Task requirements
Please return every line in the entries below with the word "Change" in it.

Items from a data source
■ ■ ■
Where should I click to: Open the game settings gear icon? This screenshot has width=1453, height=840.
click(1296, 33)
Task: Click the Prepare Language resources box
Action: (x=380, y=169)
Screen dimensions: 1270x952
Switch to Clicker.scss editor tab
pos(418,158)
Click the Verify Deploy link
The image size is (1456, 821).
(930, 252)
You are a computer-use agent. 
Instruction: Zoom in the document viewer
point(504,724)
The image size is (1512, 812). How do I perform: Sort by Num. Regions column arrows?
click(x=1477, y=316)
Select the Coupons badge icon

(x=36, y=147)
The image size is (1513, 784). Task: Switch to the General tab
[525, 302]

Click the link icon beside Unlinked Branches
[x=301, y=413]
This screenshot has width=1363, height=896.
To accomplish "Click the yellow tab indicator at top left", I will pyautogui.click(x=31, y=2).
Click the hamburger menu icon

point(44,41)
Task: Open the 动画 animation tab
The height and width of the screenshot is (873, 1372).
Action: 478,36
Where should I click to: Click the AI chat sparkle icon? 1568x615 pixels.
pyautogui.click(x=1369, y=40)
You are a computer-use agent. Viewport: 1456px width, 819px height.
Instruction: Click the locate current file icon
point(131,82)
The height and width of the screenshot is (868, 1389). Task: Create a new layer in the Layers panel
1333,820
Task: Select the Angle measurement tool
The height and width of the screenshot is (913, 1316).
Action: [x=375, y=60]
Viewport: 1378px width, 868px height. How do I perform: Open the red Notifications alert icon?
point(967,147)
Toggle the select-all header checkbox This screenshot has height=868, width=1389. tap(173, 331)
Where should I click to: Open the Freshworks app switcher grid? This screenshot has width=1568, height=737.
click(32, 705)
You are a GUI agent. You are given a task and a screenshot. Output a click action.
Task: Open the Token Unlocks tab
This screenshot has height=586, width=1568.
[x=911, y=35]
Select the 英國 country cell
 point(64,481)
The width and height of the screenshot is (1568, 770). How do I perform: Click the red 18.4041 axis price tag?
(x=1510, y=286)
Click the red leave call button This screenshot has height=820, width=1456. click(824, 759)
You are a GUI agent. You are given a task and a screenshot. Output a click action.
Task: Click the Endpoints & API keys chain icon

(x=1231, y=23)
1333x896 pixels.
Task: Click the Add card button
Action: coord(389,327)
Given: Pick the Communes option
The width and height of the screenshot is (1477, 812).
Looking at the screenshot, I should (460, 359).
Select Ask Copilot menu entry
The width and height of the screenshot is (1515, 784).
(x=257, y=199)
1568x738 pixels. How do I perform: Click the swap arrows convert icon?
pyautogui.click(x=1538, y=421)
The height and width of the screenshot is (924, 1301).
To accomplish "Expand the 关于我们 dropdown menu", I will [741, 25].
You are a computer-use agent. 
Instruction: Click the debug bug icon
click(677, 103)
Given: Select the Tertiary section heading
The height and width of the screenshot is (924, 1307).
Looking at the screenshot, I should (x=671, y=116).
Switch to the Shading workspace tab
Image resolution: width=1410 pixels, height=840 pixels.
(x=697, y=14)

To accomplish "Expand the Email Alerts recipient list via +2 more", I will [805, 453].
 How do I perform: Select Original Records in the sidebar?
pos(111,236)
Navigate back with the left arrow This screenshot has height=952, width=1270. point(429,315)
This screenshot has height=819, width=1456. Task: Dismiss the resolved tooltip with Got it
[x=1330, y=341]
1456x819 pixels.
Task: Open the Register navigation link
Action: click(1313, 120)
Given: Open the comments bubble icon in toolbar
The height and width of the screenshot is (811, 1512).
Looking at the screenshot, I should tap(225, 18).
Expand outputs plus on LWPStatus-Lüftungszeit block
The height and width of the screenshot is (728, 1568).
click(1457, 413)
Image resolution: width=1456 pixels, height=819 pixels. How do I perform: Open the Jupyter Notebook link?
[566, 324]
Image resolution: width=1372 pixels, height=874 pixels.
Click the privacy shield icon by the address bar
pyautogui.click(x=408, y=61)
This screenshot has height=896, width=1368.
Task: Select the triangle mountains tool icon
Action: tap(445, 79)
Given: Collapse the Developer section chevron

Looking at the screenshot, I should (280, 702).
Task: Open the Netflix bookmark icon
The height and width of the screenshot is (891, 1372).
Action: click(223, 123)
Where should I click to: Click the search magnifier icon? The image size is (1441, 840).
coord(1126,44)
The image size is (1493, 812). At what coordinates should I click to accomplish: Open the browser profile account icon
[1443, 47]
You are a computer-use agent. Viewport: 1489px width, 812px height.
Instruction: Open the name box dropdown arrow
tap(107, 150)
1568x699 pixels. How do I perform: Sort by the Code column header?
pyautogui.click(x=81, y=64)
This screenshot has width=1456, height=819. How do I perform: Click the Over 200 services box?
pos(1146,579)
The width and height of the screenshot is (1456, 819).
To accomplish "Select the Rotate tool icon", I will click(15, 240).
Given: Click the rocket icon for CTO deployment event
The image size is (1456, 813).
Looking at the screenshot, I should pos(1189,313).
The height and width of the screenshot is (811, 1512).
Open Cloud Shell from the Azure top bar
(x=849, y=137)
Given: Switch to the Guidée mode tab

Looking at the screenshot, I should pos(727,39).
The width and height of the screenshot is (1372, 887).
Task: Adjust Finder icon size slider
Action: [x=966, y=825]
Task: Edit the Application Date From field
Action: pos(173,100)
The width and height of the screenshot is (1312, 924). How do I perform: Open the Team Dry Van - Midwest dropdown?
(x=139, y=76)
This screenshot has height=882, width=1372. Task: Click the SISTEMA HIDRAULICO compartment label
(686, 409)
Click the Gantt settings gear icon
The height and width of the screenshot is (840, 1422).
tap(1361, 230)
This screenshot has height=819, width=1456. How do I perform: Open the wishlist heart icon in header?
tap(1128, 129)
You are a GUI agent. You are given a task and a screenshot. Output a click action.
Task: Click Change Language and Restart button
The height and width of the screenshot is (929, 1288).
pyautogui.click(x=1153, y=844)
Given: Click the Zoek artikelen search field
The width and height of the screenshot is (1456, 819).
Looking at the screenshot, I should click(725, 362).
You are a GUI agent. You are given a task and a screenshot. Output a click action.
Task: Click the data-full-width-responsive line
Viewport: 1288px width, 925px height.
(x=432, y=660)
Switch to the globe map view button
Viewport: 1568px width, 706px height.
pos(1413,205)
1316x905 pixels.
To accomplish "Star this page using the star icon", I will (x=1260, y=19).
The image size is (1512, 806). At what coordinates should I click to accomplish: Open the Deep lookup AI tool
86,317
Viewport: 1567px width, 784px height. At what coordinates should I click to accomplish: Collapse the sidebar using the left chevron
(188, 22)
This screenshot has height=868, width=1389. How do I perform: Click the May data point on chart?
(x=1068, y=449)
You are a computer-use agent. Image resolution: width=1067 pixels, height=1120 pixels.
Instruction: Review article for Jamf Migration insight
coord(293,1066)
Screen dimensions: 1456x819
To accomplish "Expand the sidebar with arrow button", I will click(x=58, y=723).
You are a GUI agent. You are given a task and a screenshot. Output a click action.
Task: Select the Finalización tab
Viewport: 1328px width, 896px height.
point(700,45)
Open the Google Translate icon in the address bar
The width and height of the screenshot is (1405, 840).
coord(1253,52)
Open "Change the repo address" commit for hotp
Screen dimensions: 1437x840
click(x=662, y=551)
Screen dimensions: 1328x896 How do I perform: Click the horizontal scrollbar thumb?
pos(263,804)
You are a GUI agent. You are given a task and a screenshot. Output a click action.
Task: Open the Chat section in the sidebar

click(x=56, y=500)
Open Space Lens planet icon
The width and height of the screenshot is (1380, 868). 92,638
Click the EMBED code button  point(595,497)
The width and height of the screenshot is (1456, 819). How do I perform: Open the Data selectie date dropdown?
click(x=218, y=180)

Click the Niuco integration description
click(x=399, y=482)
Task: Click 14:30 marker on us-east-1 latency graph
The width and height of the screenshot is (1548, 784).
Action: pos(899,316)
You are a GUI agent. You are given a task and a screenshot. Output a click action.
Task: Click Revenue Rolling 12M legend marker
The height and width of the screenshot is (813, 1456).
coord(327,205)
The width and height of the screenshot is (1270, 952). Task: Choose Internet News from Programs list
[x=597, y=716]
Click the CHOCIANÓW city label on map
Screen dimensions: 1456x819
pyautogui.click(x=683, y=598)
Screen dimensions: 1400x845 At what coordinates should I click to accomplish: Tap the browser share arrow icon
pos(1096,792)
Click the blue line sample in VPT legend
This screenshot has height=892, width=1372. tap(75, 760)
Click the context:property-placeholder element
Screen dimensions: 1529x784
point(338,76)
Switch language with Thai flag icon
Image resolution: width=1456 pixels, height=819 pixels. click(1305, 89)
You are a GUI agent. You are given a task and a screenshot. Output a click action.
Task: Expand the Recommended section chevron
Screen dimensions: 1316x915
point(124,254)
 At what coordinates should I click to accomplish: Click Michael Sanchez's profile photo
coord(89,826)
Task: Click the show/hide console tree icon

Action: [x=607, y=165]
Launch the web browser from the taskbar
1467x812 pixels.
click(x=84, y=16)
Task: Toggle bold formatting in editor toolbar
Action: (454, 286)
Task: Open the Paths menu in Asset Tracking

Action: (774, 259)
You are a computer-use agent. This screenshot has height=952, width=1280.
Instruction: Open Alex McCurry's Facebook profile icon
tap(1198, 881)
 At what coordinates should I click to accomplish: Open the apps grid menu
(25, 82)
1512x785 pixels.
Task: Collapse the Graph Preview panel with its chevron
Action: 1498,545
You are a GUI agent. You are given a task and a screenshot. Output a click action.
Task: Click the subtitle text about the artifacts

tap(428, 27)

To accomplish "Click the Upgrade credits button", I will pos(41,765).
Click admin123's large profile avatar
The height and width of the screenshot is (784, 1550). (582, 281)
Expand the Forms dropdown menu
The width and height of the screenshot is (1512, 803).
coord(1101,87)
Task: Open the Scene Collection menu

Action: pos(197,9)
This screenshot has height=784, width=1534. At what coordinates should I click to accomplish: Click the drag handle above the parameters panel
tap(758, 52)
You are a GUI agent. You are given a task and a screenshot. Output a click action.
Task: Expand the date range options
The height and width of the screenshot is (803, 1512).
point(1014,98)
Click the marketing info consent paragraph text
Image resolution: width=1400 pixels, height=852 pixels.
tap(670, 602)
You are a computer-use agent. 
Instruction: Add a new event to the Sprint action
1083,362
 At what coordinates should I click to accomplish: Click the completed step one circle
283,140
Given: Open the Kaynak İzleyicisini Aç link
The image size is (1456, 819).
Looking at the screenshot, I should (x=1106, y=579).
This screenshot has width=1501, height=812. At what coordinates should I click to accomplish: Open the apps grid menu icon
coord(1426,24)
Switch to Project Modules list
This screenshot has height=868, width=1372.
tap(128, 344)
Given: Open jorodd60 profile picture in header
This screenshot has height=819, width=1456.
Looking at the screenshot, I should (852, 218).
■ ■ ■
Exercise output
Task: Click Change Language and Restart button
Open "Change the repo address" commit for hotp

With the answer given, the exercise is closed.